10 Feb 2020

Jacinda Ardern on RNZ Concert changes: 'We don't have to lose one for the other'

9:05 am on 10 February 2020

Prime Minister Jacinda Ardern is "frustrated" that RNZ pushed ahead with announcing proposed changes to its Concert radio station.

Prime MInister Jacinda Ardern at Parliament 21 May 2019.

Prime Minister Jacinda Ardern. Photo: RNZ / Dom Thomas

RNZ is planning to take the classical music station off the FM frequency and replace it with a new station aimed at reaching a wider, younger audience.

Jacinda Ardern told Morning Report the government had asked for time to find an alternative.

"I feel very strongly about this. When I came in as Minister for Arts, Culture and Heritage, one of the priorities I had was access - that we need to broaden the access of all New Zealander to the arts," she said.

"I understand that RNZ has obligations to all New Zealanders, and it is their view that they are not catering for one sector. But it is my view as arts minister that one does not need to come at the cost of another.

"My frustration here is that I see this beyond a programming decision and into a structural decision."

She said when Broadcasting Minister Kris Faafoi was briefed - very recently - on some of the proposed changes, he expressed concern and one of his clear concerns was over the loss of FM frequency for Concert.

"He explicitly asked for time so that we could see if whether or not there was something we could do to prevent the loss of the FM frequency for Concert. RNZ went ahead and announced this regardless."

Broadening access, increasing what young people can hear should not come at the cost of what others hear, she said.

Cabinet will discuss the move today.

"We tried to and asked for some time to explore and investigate how we could make sure that this wasn't an outcome that RNZ subsequently announced anyway.

"I'm pretty frustrated by that situation. It's unacceptable."

An additional $10 million has gone into Radio New Zealand under this government, Ardern said.

"So, we of course support public broadcasting."

She said the government supported RNZ's obligations to reach a wider audience and also accepted that that wasn't necessarily the case currently.

"We are going to keep going with our plans to see if there are alternatives.

"This is not cutting one generation after another or one audience after another.

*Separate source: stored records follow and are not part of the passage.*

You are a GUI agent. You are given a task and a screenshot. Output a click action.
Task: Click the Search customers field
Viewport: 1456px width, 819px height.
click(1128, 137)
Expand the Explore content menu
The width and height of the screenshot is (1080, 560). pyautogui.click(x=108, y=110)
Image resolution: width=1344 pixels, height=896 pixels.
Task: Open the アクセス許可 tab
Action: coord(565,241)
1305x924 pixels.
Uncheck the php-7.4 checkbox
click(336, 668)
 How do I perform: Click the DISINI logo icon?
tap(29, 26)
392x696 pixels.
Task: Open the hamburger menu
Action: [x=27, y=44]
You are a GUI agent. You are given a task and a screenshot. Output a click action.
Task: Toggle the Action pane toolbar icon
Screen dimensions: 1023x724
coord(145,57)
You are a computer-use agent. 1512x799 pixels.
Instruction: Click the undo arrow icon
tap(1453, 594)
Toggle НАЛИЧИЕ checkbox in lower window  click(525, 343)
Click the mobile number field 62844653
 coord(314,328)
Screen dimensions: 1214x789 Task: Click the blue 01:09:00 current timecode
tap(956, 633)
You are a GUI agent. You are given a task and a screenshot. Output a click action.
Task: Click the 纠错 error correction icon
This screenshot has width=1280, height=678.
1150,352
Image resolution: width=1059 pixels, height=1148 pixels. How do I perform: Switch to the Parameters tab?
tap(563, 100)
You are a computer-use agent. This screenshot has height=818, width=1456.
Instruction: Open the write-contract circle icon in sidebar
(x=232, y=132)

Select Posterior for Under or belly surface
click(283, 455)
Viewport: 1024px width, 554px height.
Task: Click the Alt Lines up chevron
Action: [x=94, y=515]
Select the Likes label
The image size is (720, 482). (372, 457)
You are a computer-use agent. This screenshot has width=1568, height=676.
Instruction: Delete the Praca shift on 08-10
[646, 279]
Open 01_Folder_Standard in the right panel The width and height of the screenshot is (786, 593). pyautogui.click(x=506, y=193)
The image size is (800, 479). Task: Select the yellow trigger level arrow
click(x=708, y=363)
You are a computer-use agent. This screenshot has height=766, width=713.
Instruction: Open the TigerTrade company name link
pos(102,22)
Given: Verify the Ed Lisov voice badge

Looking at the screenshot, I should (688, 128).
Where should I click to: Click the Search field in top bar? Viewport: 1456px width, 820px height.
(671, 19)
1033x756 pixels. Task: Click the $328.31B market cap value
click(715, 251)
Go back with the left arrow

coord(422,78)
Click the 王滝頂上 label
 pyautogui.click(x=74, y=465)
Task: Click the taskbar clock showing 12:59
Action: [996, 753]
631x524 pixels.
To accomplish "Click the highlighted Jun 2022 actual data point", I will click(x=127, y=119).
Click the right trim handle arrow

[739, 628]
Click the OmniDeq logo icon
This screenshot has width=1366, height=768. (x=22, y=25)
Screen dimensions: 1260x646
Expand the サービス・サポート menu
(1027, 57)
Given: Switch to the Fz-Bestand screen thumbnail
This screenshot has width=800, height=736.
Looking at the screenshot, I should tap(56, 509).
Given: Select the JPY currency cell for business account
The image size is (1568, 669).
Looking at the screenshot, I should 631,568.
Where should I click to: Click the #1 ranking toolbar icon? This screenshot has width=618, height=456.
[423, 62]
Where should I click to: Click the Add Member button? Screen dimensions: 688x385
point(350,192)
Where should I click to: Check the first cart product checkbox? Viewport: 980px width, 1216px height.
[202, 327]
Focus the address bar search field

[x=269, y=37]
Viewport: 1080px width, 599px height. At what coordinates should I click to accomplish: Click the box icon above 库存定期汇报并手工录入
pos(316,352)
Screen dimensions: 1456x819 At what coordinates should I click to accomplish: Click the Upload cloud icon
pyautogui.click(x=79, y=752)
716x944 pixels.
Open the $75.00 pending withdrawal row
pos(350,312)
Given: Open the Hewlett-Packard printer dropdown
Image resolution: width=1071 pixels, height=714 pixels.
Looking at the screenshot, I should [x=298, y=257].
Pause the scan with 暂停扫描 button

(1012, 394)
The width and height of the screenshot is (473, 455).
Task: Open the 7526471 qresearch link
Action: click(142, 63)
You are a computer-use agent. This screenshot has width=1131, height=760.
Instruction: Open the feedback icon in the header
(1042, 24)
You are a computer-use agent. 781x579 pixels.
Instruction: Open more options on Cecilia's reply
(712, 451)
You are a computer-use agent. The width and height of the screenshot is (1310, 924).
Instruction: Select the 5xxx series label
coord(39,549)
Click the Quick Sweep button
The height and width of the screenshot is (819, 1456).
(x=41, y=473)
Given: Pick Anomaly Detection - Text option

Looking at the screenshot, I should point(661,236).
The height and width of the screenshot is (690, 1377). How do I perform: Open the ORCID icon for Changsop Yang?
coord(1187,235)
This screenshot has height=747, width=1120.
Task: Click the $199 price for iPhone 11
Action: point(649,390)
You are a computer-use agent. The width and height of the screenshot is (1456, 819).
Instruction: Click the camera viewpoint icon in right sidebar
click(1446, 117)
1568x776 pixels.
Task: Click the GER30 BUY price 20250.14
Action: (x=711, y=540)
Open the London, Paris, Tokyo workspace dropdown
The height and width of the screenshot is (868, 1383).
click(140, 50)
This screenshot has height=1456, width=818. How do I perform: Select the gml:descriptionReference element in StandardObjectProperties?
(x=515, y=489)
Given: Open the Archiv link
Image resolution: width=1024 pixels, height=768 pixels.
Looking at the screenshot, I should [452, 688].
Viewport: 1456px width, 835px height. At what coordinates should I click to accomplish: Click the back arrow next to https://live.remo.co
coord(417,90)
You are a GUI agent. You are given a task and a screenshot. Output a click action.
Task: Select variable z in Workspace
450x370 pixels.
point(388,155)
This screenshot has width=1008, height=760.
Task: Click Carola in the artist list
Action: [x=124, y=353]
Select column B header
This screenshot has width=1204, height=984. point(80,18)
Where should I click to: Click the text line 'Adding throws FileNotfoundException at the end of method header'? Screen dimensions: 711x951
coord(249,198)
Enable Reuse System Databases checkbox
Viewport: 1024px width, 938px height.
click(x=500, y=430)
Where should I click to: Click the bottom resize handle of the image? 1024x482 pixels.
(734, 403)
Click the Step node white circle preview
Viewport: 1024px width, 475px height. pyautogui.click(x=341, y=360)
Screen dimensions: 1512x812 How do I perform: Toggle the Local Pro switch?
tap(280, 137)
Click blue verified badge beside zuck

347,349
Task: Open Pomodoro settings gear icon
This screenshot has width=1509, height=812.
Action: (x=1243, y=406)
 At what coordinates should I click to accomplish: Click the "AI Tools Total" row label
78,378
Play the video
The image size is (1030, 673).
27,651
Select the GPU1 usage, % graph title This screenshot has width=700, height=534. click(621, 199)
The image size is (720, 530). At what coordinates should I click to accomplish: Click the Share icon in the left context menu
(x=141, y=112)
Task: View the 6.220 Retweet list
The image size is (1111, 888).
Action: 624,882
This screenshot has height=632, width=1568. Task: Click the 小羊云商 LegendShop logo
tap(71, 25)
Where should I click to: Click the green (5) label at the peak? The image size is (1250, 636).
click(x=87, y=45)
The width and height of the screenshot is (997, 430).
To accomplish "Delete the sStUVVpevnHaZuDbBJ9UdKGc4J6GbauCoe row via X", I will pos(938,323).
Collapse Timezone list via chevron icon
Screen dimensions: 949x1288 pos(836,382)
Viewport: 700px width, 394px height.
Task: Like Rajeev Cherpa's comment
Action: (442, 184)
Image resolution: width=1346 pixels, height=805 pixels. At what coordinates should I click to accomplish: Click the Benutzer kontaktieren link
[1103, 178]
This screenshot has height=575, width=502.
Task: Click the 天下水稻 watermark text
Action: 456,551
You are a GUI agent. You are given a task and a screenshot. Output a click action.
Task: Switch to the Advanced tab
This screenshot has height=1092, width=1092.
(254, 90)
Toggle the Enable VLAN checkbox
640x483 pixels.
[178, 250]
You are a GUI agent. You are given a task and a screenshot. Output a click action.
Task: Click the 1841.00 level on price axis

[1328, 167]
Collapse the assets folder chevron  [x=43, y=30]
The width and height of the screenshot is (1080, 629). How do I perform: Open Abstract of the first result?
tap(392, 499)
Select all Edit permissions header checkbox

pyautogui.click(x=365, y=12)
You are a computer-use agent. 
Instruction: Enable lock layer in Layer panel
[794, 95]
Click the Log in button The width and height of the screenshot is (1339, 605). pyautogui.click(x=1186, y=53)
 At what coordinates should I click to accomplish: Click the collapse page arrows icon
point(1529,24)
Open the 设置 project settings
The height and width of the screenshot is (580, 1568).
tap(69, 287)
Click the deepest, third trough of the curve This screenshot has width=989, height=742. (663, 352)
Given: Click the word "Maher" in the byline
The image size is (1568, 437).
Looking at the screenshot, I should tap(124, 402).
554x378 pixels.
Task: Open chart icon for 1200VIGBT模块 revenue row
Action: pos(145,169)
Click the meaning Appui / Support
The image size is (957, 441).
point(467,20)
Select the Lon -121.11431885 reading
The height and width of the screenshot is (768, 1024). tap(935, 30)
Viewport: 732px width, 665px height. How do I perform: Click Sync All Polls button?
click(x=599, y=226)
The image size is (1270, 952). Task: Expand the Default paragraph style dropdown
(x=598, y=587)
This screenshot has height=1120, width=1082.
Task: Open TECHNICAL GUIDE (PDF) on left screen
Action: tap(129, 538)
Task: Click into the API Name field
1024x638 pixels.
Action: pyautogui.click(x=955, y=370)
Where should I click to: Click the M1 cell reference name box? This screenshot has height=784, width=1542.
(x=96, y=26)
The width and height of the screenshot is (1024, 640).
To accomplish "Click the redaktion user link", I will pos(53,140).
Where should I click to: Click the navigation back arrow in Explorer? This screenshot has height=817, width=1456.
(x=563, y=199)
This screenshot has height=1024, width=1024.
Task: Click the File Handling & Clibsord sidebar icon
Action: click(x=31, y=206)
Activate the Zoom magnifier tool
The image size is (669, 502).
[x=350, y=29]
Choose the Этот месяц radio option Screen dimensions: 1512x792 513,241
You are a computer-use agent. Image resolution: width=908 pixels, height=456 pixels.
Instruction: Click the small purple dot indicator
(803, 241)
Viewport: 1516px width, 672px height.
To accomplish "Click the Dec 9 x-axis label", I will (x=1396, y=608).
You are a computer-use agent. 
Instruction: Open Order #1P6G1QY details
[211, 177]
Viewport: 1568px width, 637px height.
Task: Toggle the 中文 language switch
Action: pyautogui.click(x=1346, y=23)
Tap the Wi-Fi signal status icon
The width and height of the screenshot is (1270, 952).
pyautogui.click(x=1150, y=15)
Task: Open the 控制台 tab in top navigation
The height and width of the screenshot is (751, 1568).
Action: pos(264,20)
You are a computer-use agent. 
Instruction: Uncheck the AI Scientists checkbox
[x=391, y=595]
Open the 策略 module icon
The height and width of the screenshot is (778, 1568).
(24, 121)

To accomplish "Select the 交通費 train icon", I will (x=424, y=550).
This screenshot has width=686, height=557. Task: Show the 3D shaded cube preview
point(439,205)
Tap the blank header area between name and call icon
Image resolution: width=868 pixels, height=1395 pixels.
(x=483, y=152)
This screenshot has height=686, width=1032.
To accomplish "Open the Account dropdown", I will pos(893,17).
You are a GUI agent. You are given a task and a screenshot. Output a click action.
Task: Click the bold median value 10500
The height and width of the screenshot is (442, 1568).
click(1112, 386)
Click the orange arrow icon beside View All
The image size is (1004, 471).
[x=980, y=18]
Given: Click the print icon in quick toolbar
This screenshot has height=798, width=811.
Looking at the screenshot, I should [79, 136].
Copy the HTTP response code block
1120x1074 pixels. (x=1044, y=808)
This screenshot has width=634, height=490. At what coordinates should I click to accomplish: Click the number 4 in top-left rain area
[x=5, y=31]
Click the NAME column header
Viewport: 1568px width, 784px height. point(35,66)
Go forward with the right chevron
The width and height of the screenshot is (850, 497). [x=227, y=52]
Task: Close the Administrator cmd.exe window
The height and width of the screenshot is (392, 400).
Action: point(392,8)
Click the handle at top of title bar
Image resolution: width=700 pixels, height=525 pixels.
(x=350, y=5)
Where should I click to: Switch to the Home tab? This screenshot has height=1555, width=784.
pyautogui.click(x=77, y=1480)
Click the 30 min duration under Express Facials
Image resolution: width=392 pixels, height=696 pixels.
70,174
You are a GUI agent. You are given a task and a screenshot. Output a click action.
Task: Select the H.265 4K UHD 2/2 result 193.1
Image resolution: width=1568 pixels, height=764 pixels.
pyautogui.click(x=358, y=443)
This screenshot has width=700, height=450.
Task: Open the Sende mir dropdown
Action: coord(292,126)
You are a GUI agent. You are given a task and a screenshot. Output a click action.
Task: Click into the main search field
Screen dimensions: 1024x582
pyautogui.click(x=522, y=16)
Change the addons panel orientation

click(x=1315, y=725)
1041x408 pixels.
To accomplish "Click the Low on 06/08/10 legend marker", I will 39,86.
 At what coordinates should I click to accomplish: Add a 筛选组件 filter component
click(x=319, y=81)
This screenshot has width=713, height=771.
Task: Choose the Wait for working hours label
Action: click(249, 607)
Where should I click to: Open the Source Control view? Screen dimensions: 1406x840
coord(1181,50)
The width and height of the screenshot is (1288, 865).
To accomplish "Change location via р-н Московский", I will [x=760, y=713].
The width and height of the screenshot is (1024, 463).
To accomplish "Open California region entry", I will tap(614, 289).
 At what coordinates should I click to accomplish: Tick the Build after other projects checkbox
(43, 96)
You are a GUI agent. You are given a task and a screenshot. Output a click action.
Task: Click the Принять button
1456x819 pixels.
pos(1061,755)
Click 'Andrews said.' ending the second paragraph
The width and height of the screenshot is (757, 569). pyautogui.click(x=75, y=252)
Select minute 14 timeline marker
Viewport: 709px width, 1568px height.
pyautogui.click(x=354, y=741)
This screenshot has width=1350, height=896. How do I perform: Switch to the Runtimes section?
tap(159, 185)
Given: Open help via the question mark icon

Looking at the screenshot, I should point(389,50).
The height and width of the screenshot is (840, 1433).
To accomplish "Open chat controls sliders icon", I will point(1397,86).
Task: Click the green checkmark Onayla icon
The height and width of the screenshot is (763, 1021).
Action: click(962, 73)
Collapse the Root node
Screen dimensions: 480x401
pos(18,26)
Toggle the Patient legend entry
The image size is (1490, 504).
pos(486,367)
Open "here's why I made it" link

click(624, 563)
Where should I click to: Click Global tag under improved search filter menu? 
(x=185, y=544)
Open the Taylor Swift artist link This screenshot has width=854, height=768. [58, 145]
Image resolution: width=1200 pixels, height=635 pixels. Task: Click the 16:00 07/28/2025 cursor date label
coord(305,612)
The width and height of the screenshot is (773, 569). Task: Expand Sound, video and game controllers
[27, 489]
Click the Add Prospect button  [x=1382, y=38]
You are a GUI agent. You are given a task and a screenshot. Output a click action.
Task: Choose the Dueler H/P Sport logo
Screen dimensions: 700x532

We don't have to lose one for the other."

More than 10,000 people have signed a petition calling on RNZ to ditch plans to gut its music station Concert.

In the biggest overhaul of its music services in years, RNZ is proposing to remove Concert from its FM frequencies and transform it into an automated nonstop music station which will stream online and play on AM radio.

It would be replaced on FM by a service aimed at a younger, more diverse audience as part of a new multimedia "music brand".

Concert would be taken off FM radio on 29 May and the youth platform would be phased in ahead of its full launch on 28 August.

The move would eliminate 17 jobs at RNZ Music, including all Concert presenter roles, from late March.

Former Prime Minister Helen Clark also added to the chorus of concern on Twitter.

She said the marginalisation of RNZ Concert equated to a dumbing down of cultural life in New Zealand.